BRIEF |
In the answer, every entry must appear exactly as given.

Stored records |

○ ○ ○ ○

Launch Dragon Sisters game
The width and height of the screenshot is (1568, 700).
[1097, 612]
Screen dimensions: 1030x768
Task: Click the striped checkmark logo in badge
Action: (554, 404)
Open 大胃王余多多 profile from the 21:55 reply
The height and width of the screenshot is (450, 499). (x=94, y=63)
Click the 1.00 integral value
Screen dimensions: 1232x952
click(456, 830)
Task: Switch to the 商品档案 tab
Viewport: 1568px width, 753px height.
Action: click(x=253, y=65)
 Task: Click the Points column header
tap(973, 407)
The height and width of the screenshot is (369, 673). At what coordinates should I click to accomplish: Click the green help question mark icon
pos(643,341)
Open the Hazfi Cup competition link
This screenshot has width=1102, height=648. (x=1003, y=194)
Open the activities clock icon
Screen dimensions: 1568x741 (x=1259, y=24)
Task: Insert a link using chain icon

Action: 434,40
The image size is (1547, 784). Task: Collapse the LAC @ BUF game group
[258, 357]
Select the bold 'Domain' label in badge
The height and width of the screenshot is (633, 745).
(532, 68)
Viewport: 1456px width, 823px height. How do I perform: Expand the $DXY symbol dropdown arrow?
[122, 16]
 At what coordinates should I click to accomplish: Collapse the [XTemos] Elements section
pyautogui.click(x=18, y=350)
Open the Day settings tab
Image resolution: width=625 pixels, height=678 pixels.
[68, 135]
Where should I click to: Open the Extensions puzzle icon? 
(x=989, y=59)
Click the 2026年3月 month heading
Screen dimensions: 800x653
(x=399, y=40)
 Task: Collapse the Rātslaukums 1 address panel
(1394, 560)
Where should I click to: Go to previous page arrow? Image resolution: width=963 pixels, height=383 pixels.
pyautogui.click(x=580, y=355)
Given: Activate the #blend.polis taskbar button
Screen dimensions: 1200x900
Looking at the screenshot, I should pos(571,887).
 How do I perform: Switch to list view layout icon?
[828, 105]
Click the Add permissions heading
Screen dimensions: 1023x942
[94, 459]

○ ○ ○ ○

WRITTEN ANSWER |
Launch Dragon Sisters game
The width and height of the screenshot is (1568, 700).
[1097, 612]
Screen dimensions: 1030x768
Task: Click the striped checkmark logo in badge
Action: (554, 404)
Open 大胃王余多多 profile from the 21:55 reply
The height and width of the screenshot is (450, 499). (x=94, y=63)
Click the 1.00 integral value
Screen dimensions: 1232x952
click(456, 830)
Task: Switch to the 商品档案 tab
Viewport: 1568px width, 753px height.
Action: click(x=253, y=65)
 Task: Click the Points column header
tap(973, 407)
The height and width of the screenshot is (369, 673). At what coordinates should I click to accomplish: Click the green help question mark icon
pos(643,341)
Open the Hazfi Cup competition link
This screenshot has width=1102, height=648. (x=1003, y=194)
Open the activities clock icon
Screen dimensions: 1568x741 (x=1259, y=24)
Task: Insert a link using chain icon

Action: 434,40
The image size is (1547, 784). Task: Collapse the LAC @ BUF game group
[258, 357]
Select the bold 'Domain' label in badge
The height and width of the screenshot is (633, 745).
(532, 68)
Viewport: 1456px width, 823px height. How do I perform: Expand the $DXY symbol dropdown arrow?
[122, 16]
 At what coordinates should I click to accomplish: Collapse the [XTemos] Elements section
pyautogui.click(x=18, y=350)
Open the Day settings tab
Image resolution: width=625 pixels, height=678 pixels.
[68, 135]
Where should I click to: Open the Extensions puzzle icon? 
(x=989, y=59)
Click the 2026年3月 month heading
Screen dimensions: 800x653
(x=399, y=40)
 Task: Collapse the Rātslaukums 1 address panel
(1394, 560)
Where should I click to: Go to previous page arrow? Image resolution: width=963 pixels, height=383 pixels.
pyautogui.click(x=580, y=355)
Given: Activate the #blend.polis taskbar button
Screen dimensions: 1200x900
Looking at the screenshot, I should pos(571,887).
 How do I perform: Switch to list view layout icon?
[828, 105]
Click the Add permissions heading
Screen dimensions: 1023x942
[94, 459]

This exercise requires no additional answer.